Recuerdo las negras mañanas de sol
cuando era niña
es decir ayer
es decir hace siglos

—Alejandra Pizarnik

 

Había un huracán rozando de cerquita la isla. Lo que nunca te cuentan los touroperadores sobre los paraísos tropicales es que en cualquier momento se te avienta encima un ciclón.

Tenía la edad en que la inocencia hace que hasta los desastres naturales te provoquen más intriga que miedo. Mientras Santo Domingo comenzaba a despeinarse bajo vientos que llegaron a alcanzar hasta 120 millas por hora, yo perseguía a mi papá por toda la casa porque estaba asustada, pero también curiosa.

Él reforzaba las ventanas haciendo asteriscos de cinta adhesiva sobre el cristal. Se ayudaba con unas tijeras de metal filosísimas, muy distintas a las de puntas redondeadas que usábamos los niños en el cole. En el radio se escuchaba la voz de un locutor muy serio, anunciando que en pocas horas el ciclón estaría tocando nuestras tierras. Me imaginaba al huracán George como un chamaquito malcriado, haciendo rabietas en medio del Atlántico. Llorando, resoplando, inconsolable.

No me preguntes cómo, pero de repente la tijera pasó de estar en la mano de mi papá a estar clavada en su pie.  Recuerdo que estuvimos unos segundos en silencio. Mis pupilas analizando rápidamente la situación: el pie, la tijera, la cara de papi, mis manos. Algunas veces hasta nuestros héroes necesitan que los salven.

Bien pudo haber dicho ¡cuidado! Pero en lugar de detenerme, confió. Con un movimiento delicado y firme la desenterré de su carne.

Para el momento en que un adulto quiso encargarse de la situación, ya sostenía en mis manos la tijera ensangrentada.

 

***

 

Creo que era más valiente entonces, cuando la adultez me parecía ese momento místico de la vida en que eres capaz de solucionar todo y no este momento arduo de la vida en que tienes que resolverlo todo aunque todavía no sepas cómo.

Quizás en el fondo seguimos siendo niños aterrados, lidiando con asuntos superiores a nosotros, secretamente soñando que alguien “más grande” se haga cargo, que nos abracen como cuando éramos chiquitos y nos digan que todo saldrá bien.

Hace unos días, mientras sopesaba una de esas situaciones en que lo correcto y lo más difícil coinciden en una misma respuesta, se me ocurrió llamar a mi papá. No para que me dijera qué hacer ni para desahogarme, sino para que me contara la historia de cuando un ciclón estaba batiendo los árboles, agitando el mar, desordenando las calles. De cuando el miedo a herir o a ser herida no pudo impedir que hiciera lo que tenía que hacer justo cuando tenía que hacerlo. El día en que yo estaba asustada, pero también curiosa, y una tijera se le clavó en el pie.

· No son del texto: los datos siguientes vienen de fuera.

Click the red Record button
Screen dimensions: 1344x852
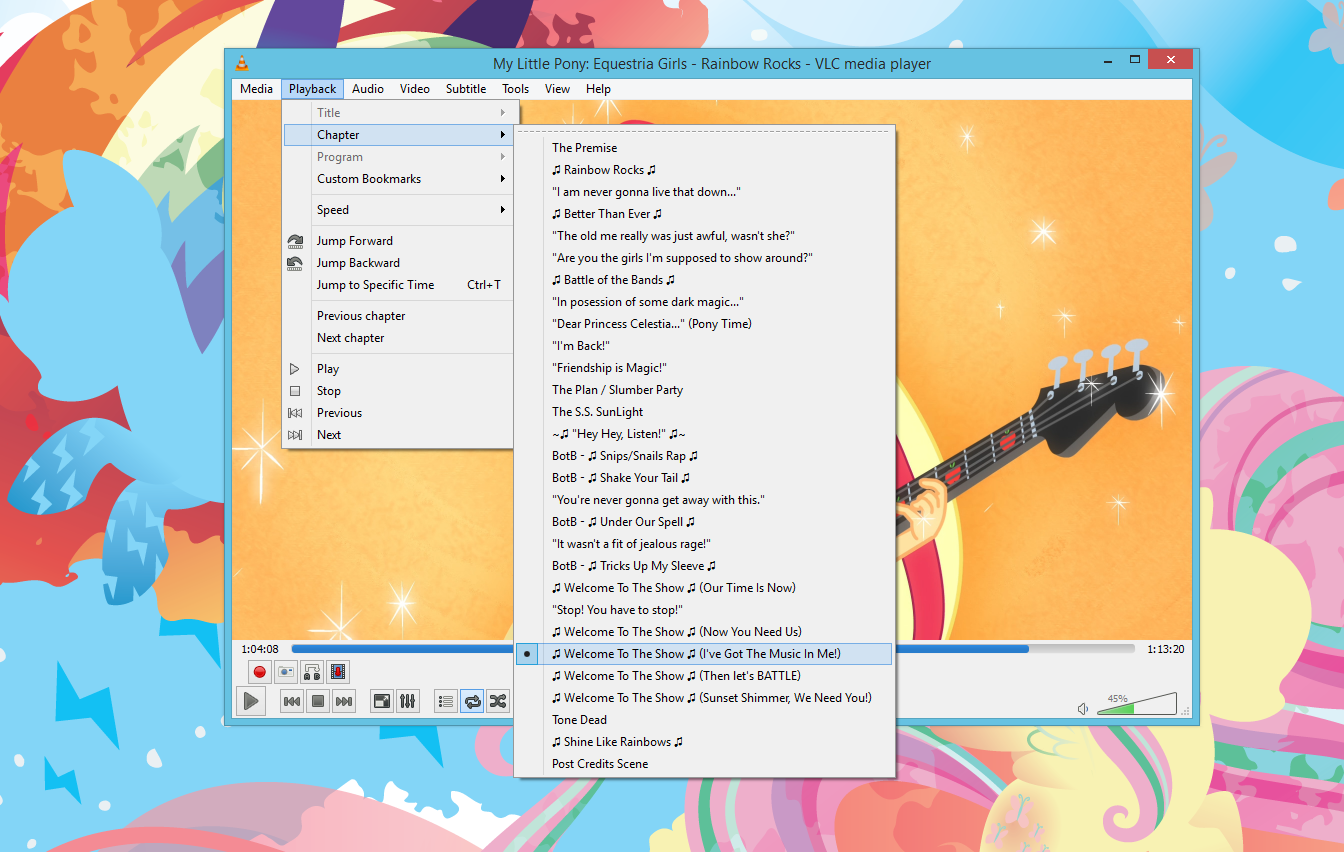pos(260,672)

“¿Te acuerdas?”, le pregunté. Y me narró el suceso tal como yo lo recordaba.

“¡Qué valiente de mi parte!”, le dije.

“Muy valiente”, me contestó.

El miedo es eso, un objeto punzante que debes desenterrar de tu propia carne para que pueda sanar la herida. Y crecer es aceptar que el huracán como sea llegará a desbaratar lo que tenga que desbaratar.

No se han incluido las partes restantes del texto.